Simon Reynolds In Conversation: Talking Totally Wired | The Quietus

Simon Reynolds In Conversation: Talking Totally Wired

The Quietus speaks to Simon Reynolds about his new book _Totally Wired_, a companion piece to post punk bible _Rip It Up And Start Again_

It’s not often during a book launch talk that as a member of the audience you get harangued by one of the panel – but that’s what happened at Sunday evening’s panel discussion to accompany the release of Simon Reynold’s Totally Wired, a collection of interviews and essays to compliment the essential post punk tome Rip It Up And Start Again. Former Slits guitarist Viv Albertine picked out members of the audience and demanded of them why, exactly, the wanted to spend their Sunday evening listening to two hours of conversation between Reynolds, herself, former Scritti Politti drummer Tom Morley, Wire’s Colin Newman and last-minute addition Ana da Silva of the Raincoats.

WHAT IS EXPECTED
According to the article about Simon Reynolds's book launch, which band was Tom Morley formerly the drummer for?

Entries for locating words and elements
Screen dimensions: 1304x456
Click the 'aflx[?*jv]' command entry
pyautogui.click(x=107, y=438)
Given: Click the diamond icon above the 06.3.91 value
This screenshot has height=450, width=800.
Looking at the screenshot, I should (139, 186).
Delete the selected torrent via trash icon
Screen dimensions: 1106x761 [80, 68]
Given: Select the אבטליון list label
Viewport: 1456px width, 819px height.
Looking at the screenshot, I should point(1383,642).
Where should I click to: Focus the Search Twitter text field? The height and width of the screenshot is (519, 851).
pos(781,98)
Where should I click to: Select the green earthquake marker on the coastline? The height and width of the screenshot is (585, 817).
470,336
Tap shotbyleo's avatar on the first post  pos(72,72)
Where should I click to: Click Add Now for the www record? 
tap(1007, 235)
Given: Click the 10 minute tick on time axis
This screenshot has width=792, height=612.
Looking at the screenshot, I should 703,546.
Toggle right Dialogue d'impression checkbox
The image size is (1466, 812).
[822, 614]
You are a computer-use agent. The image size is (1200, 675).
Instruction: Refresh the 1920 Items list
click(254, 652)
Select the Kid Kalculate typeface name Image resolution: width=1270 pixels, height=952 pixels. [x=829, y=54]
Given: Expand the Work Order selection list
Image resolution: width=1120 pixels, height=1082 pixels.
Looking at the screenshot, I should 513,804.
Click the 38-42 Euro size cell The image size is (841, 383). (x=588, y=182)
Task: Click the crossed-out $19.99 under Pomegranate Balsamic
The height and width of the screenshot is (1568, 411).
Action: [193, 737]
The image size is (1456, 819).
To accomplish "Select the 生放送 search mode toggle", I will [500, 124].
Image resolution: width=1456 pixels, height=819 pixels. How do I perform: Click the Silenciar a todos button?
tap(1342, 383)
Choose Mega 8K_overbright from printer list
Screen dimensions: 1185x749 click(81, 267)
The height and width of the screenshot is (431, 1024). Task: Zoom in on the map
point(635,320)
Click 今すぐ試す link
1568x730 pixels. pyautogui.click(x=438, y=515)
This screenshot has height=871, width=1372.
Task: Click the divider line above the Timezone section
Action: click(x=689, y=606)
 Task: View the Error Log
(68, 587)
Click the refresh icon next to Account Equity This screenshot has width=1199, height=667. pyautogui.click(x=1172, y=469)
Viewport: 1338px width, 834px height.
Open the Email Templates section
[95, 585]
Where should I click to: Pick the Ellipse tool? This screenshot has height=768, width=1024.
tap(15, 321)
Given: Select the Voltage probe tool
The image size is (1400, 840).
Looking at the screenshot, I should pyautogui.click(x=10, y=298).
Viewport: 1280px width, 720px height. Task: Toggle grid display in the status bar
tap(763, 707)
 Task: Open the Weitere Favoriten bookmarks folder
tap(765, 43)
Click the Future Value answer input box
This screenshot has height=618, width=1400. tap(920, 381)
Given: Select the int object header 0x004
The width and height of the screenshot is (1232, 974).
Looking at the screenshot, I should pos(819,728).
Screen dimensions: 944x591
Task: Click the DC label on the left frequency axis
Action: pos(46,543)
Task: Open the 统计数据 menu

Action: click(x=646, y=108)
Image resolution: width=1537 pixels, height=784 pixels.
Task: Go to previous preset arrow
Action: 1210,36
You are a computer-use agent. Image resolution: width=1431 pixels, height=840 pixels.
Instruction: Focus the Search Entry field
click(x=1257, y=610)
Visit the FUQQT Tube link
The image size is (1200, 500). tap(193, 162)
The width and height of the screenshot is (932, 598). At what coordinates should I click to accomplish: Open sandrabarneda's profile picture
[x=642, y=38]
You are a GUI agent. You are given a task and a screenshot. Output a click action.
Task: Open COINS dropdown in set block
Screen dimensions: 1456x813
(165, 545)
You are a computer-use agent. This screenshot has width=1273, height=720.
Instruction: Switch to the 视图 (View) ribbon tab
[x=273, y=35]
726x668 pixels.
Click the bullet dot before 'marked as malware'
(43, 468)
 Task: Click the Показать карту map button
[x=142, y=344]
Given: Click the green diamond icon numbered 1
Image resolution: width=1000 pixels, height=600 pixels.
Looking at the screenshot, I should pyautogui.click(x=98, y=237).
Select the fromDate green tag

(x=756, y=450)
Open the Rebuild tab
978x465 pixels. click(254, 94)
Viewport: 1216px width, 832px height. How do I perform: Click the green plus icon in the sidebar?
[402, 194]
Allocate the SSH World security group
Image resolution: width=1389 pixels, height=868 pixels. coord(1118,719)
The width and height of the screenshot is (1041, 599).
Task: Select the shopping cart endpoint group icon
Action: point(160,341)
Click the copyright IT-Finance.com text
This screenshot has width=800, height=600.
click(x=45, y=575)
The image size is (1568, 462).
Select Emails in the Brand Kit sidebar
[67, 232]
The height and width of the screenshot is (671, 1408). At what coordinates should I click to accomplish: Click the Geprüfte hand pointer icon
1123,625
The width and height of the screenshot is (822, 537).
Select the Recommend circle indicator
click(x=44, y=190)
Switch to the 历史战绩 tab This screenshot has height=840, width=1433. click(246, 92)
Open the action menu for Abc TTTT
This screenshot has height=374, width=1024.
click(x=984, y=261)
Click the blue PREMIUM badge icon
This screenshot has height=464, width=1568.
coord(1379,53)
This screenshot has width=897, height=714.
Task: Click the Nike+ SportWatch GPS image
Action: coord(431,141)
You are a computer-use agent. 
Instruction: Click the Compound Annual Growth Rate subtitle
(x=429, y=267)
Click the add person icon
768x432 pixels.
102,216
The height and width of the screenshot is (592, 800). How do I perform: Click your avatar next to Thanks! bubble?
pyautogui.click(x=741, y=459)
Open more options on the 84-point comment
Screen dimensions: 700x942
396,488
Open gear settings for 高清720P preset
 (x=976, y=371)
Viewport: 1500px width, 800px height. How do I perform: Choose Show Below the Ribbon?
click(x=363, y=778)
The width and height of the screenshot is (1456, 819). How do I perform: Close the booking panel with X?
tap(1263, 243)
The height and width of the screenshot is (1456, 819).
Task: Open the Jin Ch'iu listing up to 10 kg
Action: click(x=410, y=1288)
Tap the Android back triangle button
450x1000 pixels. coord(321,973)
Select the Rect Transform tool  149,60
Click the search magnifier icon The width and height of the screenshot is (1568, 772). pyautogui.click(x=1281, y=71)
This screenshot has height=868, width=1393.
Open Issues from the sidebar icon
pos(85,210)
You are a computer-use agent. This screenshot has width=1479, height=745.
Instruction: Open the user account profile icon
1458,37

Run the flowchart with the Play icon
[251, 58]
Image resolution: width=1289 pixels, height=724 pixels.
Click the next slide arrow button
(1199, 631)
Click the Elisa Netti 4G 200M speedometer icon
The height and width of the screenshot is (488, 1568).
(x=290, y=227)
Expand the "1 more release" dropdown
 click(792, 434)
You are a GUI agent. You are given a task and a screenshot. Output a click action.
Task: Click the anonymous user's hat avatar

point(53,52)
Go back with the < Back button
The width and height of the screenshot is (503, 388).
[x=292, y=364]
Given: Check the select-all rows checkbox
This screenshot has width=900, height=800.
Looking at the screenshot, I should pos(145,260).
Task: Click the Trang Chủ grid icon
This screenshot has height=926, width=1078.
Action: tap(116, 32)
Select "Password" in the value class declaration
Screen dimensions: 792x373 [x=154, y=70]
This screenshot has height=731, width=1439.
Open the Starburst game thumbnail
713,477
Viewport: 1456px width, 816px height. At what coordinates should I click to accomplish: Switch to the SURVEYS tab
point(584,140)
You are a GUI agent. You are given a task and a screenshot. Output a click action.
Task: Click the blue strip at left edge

EXERCISE OUTPUT
Scritti Politti